Patton was charged and pleaded guilty to acts of juvenile delinquency, while the two other Klan members, Leonard William Armstrong and Jonathan David Brown, were brought up on civil rights charges. Armstrong took a plea deal and Brown was convicted of accessory after the fact to a conspiracy to violate civil rights and two counts of lying to the grand jury, according to OneZero.
Patton also admitted to participating in other Klan-related activities like meetings and speeches, and OneZero found he appeared in a photo in an August 1992 article in the Tennessean on efforts to build a Tennessee office of the Aryan Nations. That photo showed Patton and other white supremacists at the home of onetime Aryan Nations leader Bobby Norton.
Banjo secured a five-year, $20.7 million contract with the state of Utah in July 2019 to pull data including traffic and security camera feeds, 911 calls, geolocation data for state vehicles, and more and pair it with data from social media feeds to form what it calls a “Live Time Intelligence” system. According to Motherboard, as of early March 2020 it was connected to 911 call centers across the state, as well as was deployed or planning to deploy in 13 counties, 13 of the state’s biggest cities, 10 other cities “of significant relevance,” the University of Utah campus, and dozens of other localities.
That contract was put on hold as of April 30; in a statement to TechCrunch, the Utah Attorney General’s office said it was “shocked and dismayed” to learn of Patton’s past. The Deseret News reported that the AG’s office has moved up a previously planned audit of the contract with Banjo and that it was seeking to hire a third party contractor to conduct an investigation.
State auditor John Dougall has also said his office would be looking into whether there is any evidence that Banjo’s platform has any “algorithmic biases,” adding the probe would be complicated enough to involve private experts, law enforcement, and academia and take up to a year to complete.
Research has shown that surveillance technologies like face recognition are in their current state are riddled with algorithmic biases, making their use in mass surveillance alarming above and beyond the other privacy and due process concerns they pose—and Banjo isn’t the only firm in the field whose founder has a questionable backstory.

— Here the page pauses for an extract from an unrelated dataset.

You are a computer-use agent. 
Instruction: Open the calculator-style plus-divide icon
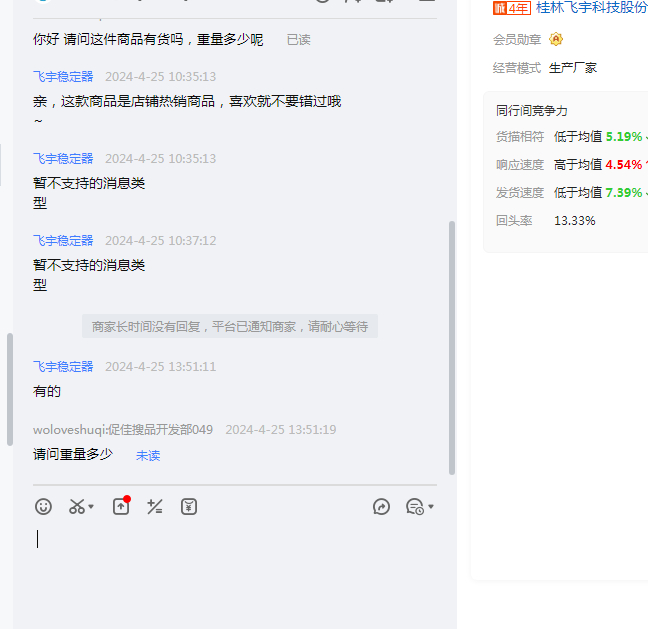[154, 507]
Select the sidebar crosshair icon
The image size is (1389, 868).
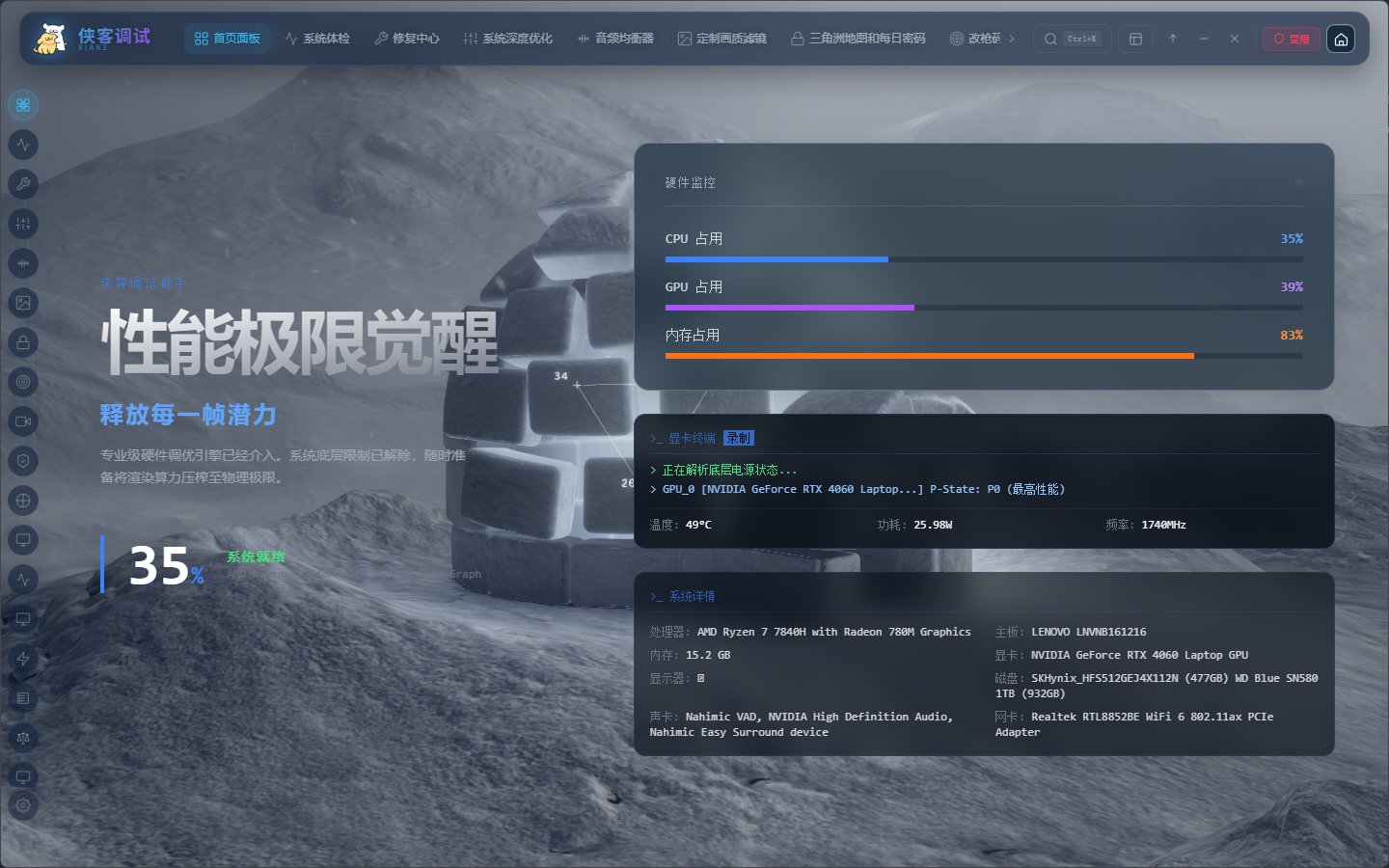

Face recognition firm Clearview AI recently said it would terminate all private contracts after reports revealed its chief Hoan Ton-That’s extensive ties to the far-right movement, with the firm saying it would instead focus on its efforts with law enforcement.
Patton told the Deseret News he had “suffered abuse in every form” as a child and that he had abandoned his extremist views while serving in the U.S. Navy.
“I did terrible things and said despicable and hateful things, including to my own Jewish mother, that today I find indefensibly wrong, and feel extreme remorse for,” Patton told the paper. “I have spent most of my adult lifetime working to make amends for this shameful period in my life… For all of those I have hurt, and that this revelation will hurt, I’m sorry. No apology will undo what I have done.”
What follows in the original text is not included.